COMPARATIVE EXAMPLE 1

[0072] A pretreatment liquid was manufactured by mixing the following components. 8 Components wt % Propylene glycol monopropyl ether 5 SHALLOL DC-902P (cationic substance) 1 Surface treated silica 2 Water balance

[0073] A black aqueous pigment ink was also manufactured in the same manner as in Example 1.

[0074] An image of a black circle was formed in the same manner as in c) of Example 1 above by using this pretreatment liquid and black aqueous pigment ink. The density of the portion comprising this black circle was measured in the same manner as in e) of Example 1 above, the results of which are given in Table 1. As shown in Table 1, the reflection density was 1.35, far lower than the value obtained in Example 1.
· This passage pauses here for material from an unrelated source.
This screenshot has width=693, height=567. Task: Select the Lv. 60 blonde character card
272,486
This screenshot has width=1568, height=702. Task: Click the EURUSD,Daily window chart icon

[0075] This Comparative Example 1 is an example of being outside the scope of the present invention, as the pretreatment liquid contains no dipropylene glycol monopropyl ether.

COMPARATIVE EXAMPLE 2

[0076] A pretreatment liquid was manufactured by mixing the following components. 9 Components wt % Dipropylene glycol monobutyl ether 5 SHALLOL DC-902P (cationic substance) 1 Surface treated silica 2 Water balance

[0077] A black aqueous pigment ink was also manufactured in the same manner as in Example 1.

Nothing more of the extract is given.